On Sunday, Thomas will be taking part in a 100 metre race at the Queen Elizabeth Olympic Park. We are really proud to be taking part in an event that matches our own aspirations for inclusivity. You can find out more about this event by going to:

http://parallellondon.com/

It will be a real opportunity for Thomas.  He will be helping to raise awareness of inclusivity and equality.  At the same time he will be participating in his own fund raising, alongside all of you, who continue to support us on this journey.

Come along if you want to join the celebrations.

We took Thomas to his first riding lesson yesterday and it was amazing, he was amazing! He got on his horse, Bryn straight away without any hesitation. Listened to the instructors, held the reigns and went off around the paddock and in to the fields. Treasured memories came flooding came back to me of when I used to go riding with my cousin. I remember feeling so free. And well I had a moment. Seeing him riding bare back no less, reminded me that he will be able to experience so much and that he needn’t be held back by his disability. It was a very special day.

While being fun it will also be brilliant physio for his core and pelvis as you really need to engage these muscles to not only stay on the horse but to stay upright. The natural rocking movement is great for hip rotation and for mimicking what the hips need to do while walking if that makes sense. Not sitting on a saddle also means his thighs get a beautiful warm  massage – this is why it is called hippotherapy.

We went to Bristol childrens’ hospital yesterday, to have a first meeting with the team that might operate on Thomas if he is to have SDR surgery.

The meeting went well. We liked the team and the way they delivered the information to us. Thomas was great, and seemed to like the team too.

I think they feel he could be a potential candidate, but that he needs to build up more muscle strength in his core and pelvis first. They have suggested to come back in February and have a more complete assessment. This is a very thorough assessment, and could potentially be followed quite quickly by surgery. By “quickly” I mean April or May.

So, below you will hopefully see a sequence of images that show Thomas achieving yet another step towards independence. He told us very clearly that he wanted to get on the chair ‘all by myself’. Remember that feeling? He did and doesn’t the smile at the end say it all. Poetry.

Check out Thomas in his new Mollii suit ( we are calling it his super hero suit).

This suit has been designed specifically for adults and children with spasticity and other forms of motor impairments due to cerebral palsy, stroke, brain damage, spinal cord injury or other neurological injuries.

It provides electrical stimulation to selected muscles groups in a specially designed 2 – piece garment, helping the body relax and increase movement, functions and activity. The picture is from the assessment we attended back in May.

You can find out more by going to: http://www.remotion.co.uk

The idea is to wear the suit for an hour, 3-4 times a week, ideally while having physio, in order to support muscle strength and muscle memory. Our hope is that it will help Thomas get stronger and stronger and most importantly reduce the spasticity, the tension, building up in his body which ultimately effects his progress and muscle development.

It arrived on Wednesday and he has worn it twice now and so we shall see what his physio thinks next week. We shall keep you posted.

With love,
Us x

So, what a brilliant session this has been for Thomas! He took his first independent steps and has made huge progress using his sticks. He feels stronger and looks taller!

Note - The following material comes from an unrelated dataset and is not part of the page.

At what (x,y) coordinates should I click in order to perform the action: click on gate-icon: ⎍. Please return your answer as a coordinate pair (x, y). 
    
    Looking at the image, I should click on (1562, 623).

We will be back in October for another 3 week session!

Roll on the summer for lots of practice, practice, practice!

Thomas ended his second week at Footsteps with a great amount of focus and determination by…standing unsupported for 17 seconds.

The weekend will all be about rest and recuperation so he can be ready for another 10 hours of intensive physio next week!

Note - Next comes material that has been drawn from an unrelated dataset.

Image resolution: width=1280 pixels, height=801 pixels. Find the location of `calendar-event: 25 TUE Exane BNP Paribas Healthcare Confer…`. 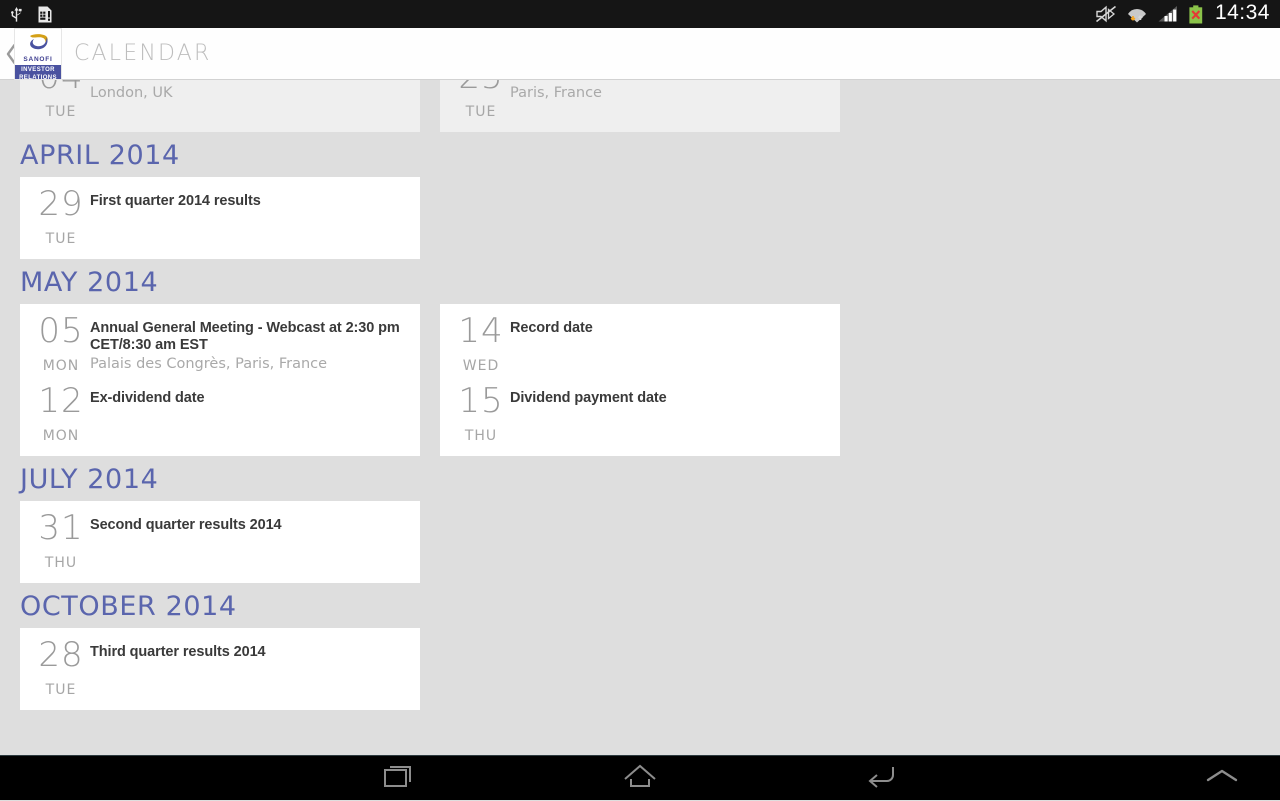

calendar-event: 25 TUE Exane BNP Paribas Healthcare Confer… is located at coordinates (640, 102).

So, yesterday we had a moment…Thomas took his first independent step and by this I mean he took a step with no support, no walker, no sticks, just him! He actually did more than one step but I got all lost in the moment as you can imagine. It was so beautiful. The physio was right behind him, supporting his hips and balance when needed as they weren’t consecutive steps but there were steps. ( I called later on in the day to hear her confirm what he had achieved as I was beginning to feel I had imagined it).

And then today, while having only minimal support in the spider apparatus, he did 105 steps on the treadmill. We are so proud of him.

Lovely to share this with you.

Thomas has started the session with his usual determination and focus though the therapist has said on numerous occasions ‘ …he is a bit cheeky …but so adorable’.

We are trying Kinesio Tape this time to see if it helps. It is an elastic tape that has multiple purposes depending on where and how it is applied. For Thomas, he has had it applied to his stomach and his feet so we shall see.

He is doing 1 hr each day this week and then 2hrs each day in week 2 and then week 3.We shall keep you posted!